Material to process
====================
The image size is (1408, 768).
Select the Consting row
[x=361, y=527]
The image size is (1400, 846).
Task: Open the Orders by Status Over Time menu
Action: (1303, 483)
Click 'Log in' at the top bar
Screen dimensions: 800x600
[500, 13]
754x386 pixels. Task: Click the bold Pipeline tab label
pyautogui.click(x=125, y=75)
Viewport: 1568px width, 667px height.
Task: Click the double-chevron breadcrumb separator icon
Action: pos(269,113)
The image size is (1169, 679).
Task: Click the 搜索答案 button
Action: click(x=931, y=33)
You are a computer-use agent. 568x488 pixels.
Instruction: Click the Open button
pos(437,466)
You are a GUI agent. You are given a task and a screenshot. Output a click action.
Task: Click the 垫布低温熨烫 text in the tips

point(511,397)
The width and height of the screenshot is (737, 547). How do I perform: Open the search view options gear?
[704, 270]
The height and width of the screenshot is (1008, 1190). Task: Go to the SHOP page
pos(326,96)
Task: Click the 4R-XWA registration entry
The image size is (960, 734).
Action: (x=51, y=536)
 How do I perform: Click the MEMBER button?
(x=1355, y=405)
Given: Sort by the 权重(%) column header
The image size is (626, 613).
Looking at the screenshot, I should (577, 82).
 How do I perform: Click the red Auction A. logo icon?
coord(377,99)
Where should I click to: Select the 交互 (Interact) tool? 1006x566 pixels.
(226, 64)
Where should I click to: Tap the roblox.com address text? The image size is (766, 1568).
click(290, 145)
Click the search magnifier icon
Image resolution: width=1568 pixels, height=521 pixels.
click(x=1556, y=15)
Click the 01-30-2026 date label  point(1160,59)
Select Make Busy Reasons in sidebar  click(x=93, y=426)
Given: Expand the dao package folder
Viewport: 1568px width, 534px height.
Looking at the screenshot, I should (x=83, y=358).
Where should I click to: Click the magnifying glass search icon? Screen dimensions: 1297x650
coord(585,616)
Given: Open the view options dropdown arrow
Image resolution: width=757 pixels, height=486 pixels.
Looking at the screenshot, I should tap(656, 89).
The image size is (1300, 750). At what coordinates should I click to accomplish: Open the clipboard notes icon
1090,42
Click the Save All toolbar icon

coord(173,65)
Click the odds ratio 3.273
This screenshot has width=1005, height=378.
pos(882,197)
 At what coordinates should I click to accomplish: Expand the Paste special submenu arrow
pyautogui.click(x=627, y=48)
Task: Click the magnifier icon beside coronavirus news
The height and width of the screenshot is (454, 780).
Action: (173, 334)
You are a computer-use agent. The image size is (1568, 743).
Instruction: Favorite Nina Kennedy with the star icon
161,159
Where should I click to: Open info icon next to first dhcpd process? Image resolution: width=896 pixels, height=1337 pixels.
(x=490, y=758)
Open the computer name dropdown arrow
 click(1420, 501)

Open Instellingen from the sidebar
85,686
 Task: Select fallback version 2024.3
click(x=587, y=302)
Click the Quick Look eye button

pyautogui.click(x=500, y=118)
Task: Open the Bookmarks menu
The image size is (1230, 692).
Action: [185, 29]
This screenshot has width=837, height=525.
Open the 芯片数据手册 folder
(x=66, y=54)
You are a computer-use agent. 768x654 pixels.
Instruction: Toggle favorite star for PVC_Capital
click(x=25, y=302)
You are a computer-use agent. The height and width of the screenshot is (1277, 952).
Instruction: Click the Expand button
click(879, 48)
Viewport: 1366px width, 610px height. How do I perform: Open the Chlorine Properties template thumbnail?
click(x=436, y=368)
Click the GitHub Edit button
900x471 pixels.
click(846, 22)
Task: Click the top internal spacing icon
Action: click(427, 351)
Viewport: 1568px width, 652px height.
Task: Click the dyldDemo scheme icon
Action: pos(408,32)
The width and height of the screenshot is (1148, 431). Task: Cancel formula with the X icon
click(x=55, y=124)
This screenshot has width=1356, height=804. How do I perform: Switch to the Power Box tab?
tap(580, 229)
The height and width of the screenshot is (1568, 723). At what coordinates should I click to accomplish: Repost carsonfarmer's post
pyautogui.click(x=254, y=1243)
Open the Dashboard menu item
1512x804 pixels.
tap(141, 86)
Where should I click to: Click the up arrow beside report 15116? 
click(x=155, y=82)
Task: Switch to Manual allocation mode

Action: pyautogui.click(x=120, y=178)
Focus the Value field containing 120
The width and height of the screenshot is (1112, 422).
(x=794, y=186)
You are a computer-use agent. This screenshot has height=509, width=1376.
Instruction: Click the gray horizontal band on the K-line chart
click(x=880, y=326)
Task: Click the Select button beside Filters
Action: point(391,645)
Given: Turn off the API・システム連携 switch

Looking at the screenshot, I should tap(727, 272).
====================
About this task
In your response, reproduce the records exactly, every one.

Finished task
The image size is (1408, 768).
Select the Consting row
[x=361, y=527]
The image size is (1400, 846).
Task: Open the Orders by Status Over Time menu
Action: (1303, 483)
Click 'Log in' at the top bar
Screen dimensions: 800x600
[500, 13]
754x386 pixels. Task: Click the bold Pipeline tab label
pyautogui.click(x=125, y=75)
Viewport: 1568px width, 667px height.
Task: Click the double-chevron breadcrumb separator icon
Action: pos(269,113)
The image size is (1169, 679).
Task: Click the 搜索答案 button
Action: click(x=931, y=33)
You are a computer-use agent. 568x488 pixels.
Instruction: Click the Open button
pos(437,466)
You are a GUI agent. You are given a task and a screenshot. Output a click action.
Task: Click the 垫布低温熨烫 text in the tips

point(511,397)
The width and height of the screenshot is (737, 547). How do I perform: Open the search view options gear?
[704, 270]
The height and width of the screenshot is (1008, 1190). Task: Go to the SHOP page
pos(326,96)
Task: Click the 4R-XWA registration entry
The image size is (960, 734).
Action: (x=51, y=536)
 How do I perform: Click the MEMBER button?
(x=1355, y=405)
Given: Sort by the 权重(%) column header
The image size is (626, 613).
Looking at the screenshot, I should (577, 82).
 How do I perform: Click the red Auction A. logo icon?
coord(377,99)
Where should I click to: Select the 交互 (Interact) tool? 1006x566 pixels.
(226, 64)
Where should I click to: Tap the roblox.com address text? The image size is (766, 1568).
click(290, 145)
Click the search magnifier icon
Image resolution: width=1568 pixels, height=521 pixels.
click(x=1556, y=15)
Click the 01-30-2026 date label  point(1160,59)
Select Make Busy Reasons in sidebar  click(x=93, y=426)
Given: Expand the dao package folder
Viewport: 1568px width, 534px height.
Looking at the screenshot, I should (x=83, y=358).
Where should I click to: Click the magnifying glass search icon? Screen dimensions: 1297x650
coord(585,616)
Given: Open the view options dropdown arrow
Image resolution: width=757 pixels, height=486 pixels.
Looking at the screenshot, I should tap(656, 89).
The image size is (1300, 750). At what coordinates should I click to accomplish: Open the clipboard notes icon
1090,42
Click the Save All toolbar icon

coord(173,65)
Click the odds ratio 3.273
This screenshot has width=1005, height=378.
pos(882,197)
 At what coordinates should I click to accomplish: Expand the Paste special submenu arrow
pyautogui.click(x=627, y=48)
Task: Click the magnifier icon beside coronavirus news
The height and width of the screenshot is (454, 780).
Action: (173, 334)
You are a computer-use agent. The image size is (1568, 743).
Instruction: Favorite Nina Kennedy with the star icon
161,159
Where should I click to: Open info icon next to first dhcpd process? Image resolution: width=896 pixels, height=1337 pixels.
(x=490, y=758)
Open the computer name dropdown arrow
 click(1420, 501)

Open Instellingen from the sidebar
85,686
 Task: Select fallback version 2024.3
click(x=587, y=302)
Click the Quick Look eye button

pyautogui.click(x=500, y=118)
Task: Open the Bookmarks menu
The image size is (1230, 692).
Action: [185, 29]
This screenshot has width=837, height=525.
Open the 芯片数据手册 folder
(x=66, y=54)
You are a computer-use agent. 768x654 pixels.
Instruction: Toggle favorite star for PVC_Capital
click(x=25, y=302)
You are a computer-use agent. The height and width of the screenshot is (1277, 952).
Instruction: Click the Expand button
click(879, 48)
Viewport: 1366px width, 610px height. How do I perform: Open the Chlorine Properties template thumbnail?
click(x=436, y=368)
Click the GitHub Edit button
900x471 pixels.
click(846, 22)
Task: Click the top internal spacing icon
Action: click(427, 351)
Viewport: 1568px width, 652px height.
Task: Click the dyldDemo scheme icon
Action: pos(408,32)
The width and height of the screenshot is (1148, 431). Task: Cancel formula with the X icon
click(x=55, y=124)
This screenshot has width=1356, height=804. How do I perform: Switch to the Power Box tab?
tap(580, 229)
The height and width of the screenshot is (1568, 723). At what coordinates should I click to accomplish: Repost carsonfarmer's post
pyautogui.click(x=254, y=1243)
Open the Dashboard menu item
1512x804 pixels.
tap(141, 86)
Where should I click to: Click the up arrow beside report 15116? 
click(x=155, y=82)
Task: Switch to Manual allocation mode

Action: pyautogui.click(x=120, y=178)
Focus the Value field containing 120
The width and height of the screenshot is (1112, 422).
(x=794, y=186)
You are a computer-use agent. This screenshot has height=509, width=1376.
Instruction: Click the gray horizontal band on the K-line chart
click(x=880, y=326)
Task: Click the Select button beside Filters
Action: point(391,645)
Given: Turn off the API・システム連携 switch

Looking at the screenshot, I should tap(727, 272).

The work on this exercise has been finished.